New Delhi: Dubbing the India-Israel relationship as a "marriage made in heaven", Israeli Prime Minister Benjamin Netanyahu on his maiden visit to India said on Sunday that even though the Jewish state was "disappointed" by India's vote at the UN against the Jerusalem issue, one negative vote will not affect the ties between the two countries.
- Israel "disappointed" by India's vote at UN against Jerusalem issue
- Benjamin Netanyahu, however, said vote will not affect ties with India
- Mr Netanyahu said India and Israel trade can improve further
Benjamin Netanyahu said he hoped that his visit to India will strengthen cooperation between the two countries in various areas like technology, agriculture and other spheres that are changing the world.
"Yes, naturally we were disappointed, but this visit is a testimony that our relationship is moving on so many fronts forward," Prime Minister Netanyahu said when asked to comment on India's vote at UN against the US decision to recognise Jerusalem as Israel's capital.
"I don't think one vote affects a general trend you can see in many other votes and these visits," he told India Today in an interview.
Last month, India joined 127 other countries to vote in the United Nations General Assembly in favour of a resolution opposing the recent decision of US President Donald Trump to recognise Jerusalem as Israel's capital.
The resolution was approved with 127-9 at the UN General Assembly.
"First of all, there is a special relationship between the two countries, between their people and then between the leaders. The partnership between India and Israel is a marriage made in heaven but consecrated on earth," Prime Minister Netanyahu said.
Hailing Prime Minister Narendra Modi "as a great leader", Benjamin Netanyahu said the Prime Minister was "impatient to bring future to his people".
Asked about his agreement with PM Modi on counterterrorism, Prime Minister Netanyahu said the doctrine of counter-terrorism included having intelligence to prevent it.
"You fight terrorism by fighting it," he said.
"Our defence relationship is quite significant and comprises many things. I think the key word here is defence. We want to defend ourselves, we are not aggressive nations.
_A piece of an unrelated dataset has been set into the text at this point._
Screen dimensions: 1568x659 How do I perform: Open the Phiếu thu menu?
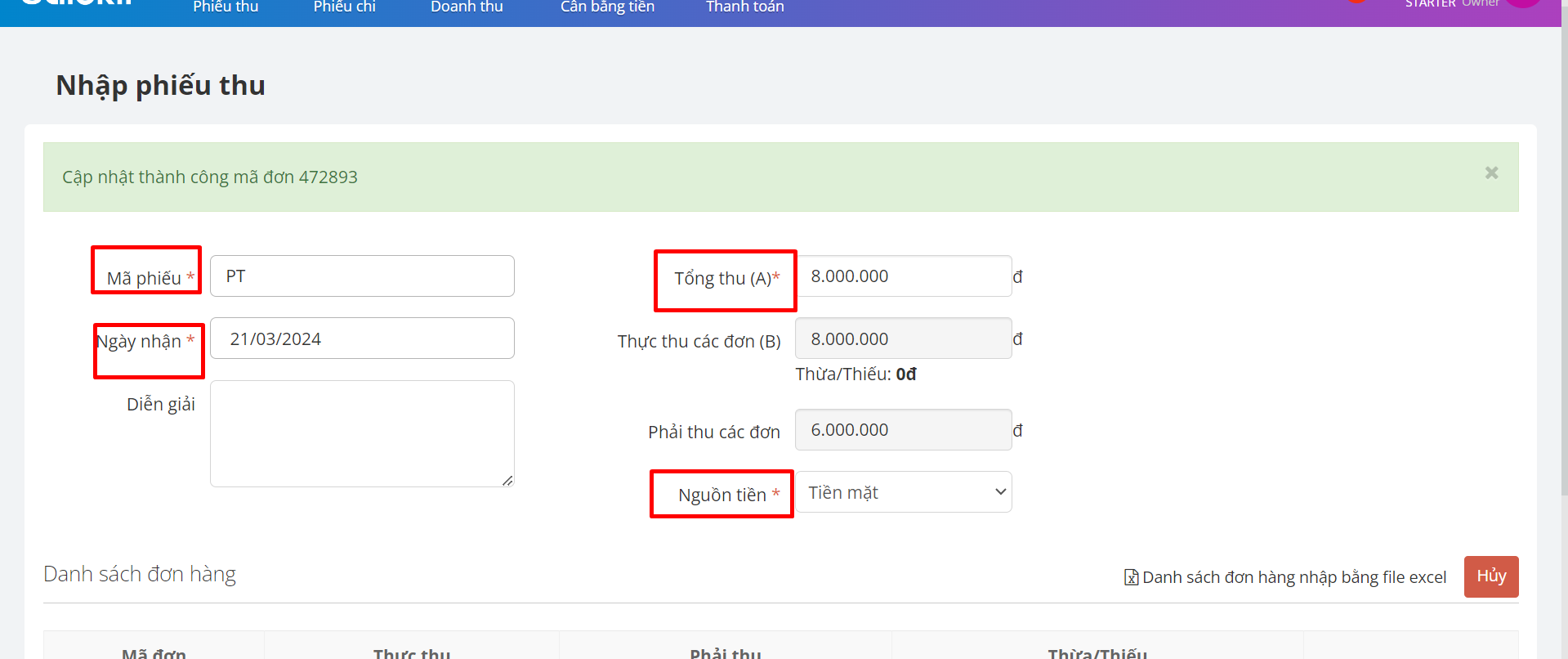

We are very committed to making sure that no one can commit an aggression against the either one of us," he said.
Commenting on the ways to strengthen bilateral ties, Benjamin Netanyahu said Israel was developing rapidly and is creating industries "out of thin air".
He said given India's importance in being a major auto dealer, it would be important for India and Israel to have a good tie-up between car manufacturers.